Investigating the Role of Wave Process in the Evaporation Duct Simulation by Using an Ocean–Atmosphere–Wave Coupled Model

Abstract

In this study, a diagnostic model for evaporation ducts was established based on the Coupled Ocean–Atmosphere–Wave–Sediment Transport (COAWST) and the Naval Postgraduate School (NPS) models. Utilizing this model, four sensitivity tests were conducted over the South China Sea from 21 September to 5 October 2008, when four tropical cyclones affected the study domain. These tests were designed with different roughness schemes to investigate the impact mechanisms of wave processes on evaporation duct simulation under extreme weather conditions. The results indicated that wave processes primarily influenced the evaporation duct heights by altering sea surface roughness and dynamical factors. The indirect impacts of waves without dynamical factors were rather weak. Generally, a decrease in local roughness led to increased wind speed, decreased humidity, and a reduced air–sea temperature difference, resulting in the formation of evaporation ducts at higher altitudes.

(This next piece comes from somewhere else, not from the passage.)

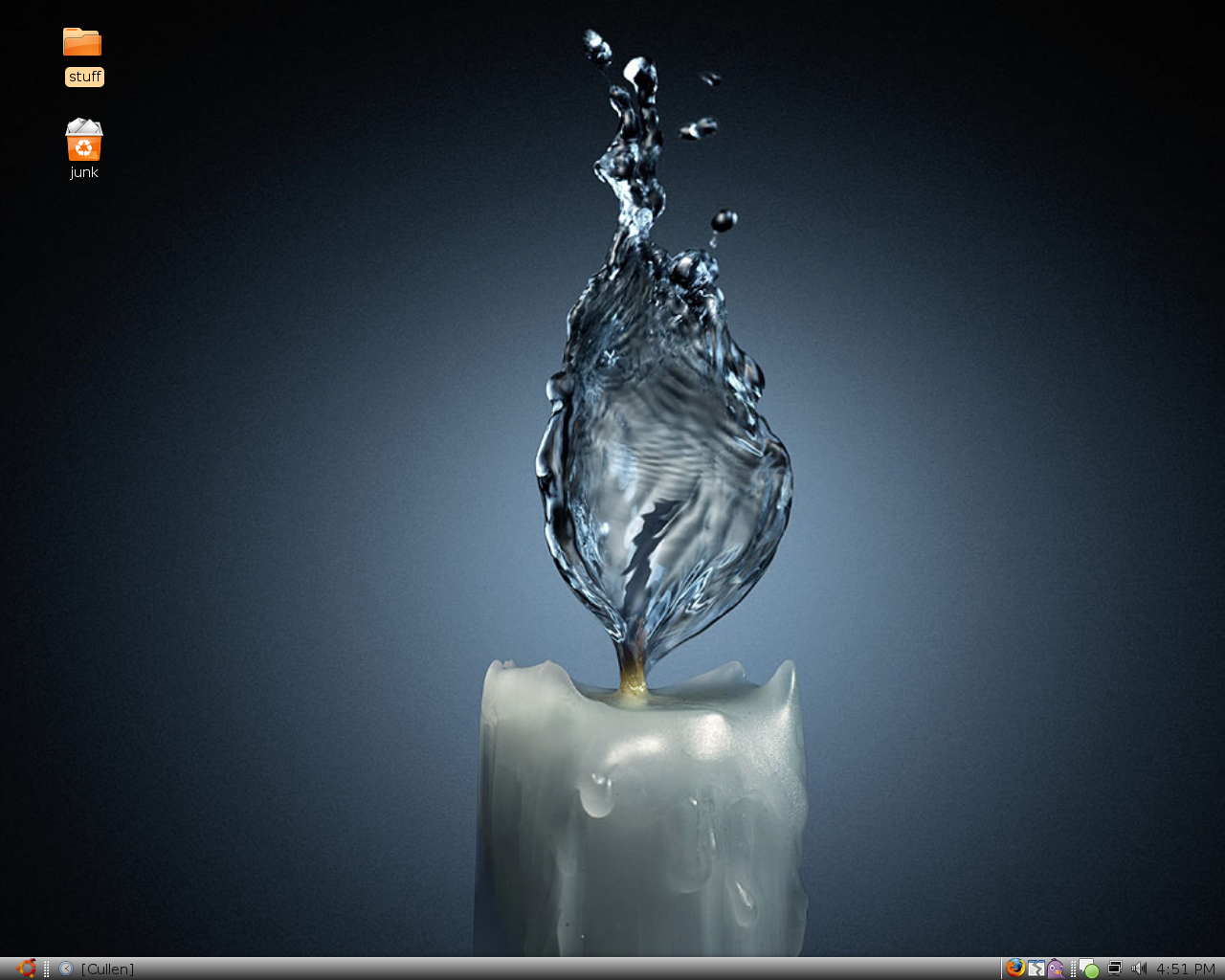Launch Firefox from the notification area
This screenshot has height=980, width=1225.
pyautogui.click(x=1015, y=969)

However, this affecting mechanism between roughness and evaporation ducts was also greatly influenced by changes in regional circulation. In the eastern open sea areas of the South China Sea, changes in evaporative ducts were more closely aligned with local impact mechanisms, whereas the changes in the central and western areas demonstrated greater complexity and fewer local impacts due to variations in regional circulation.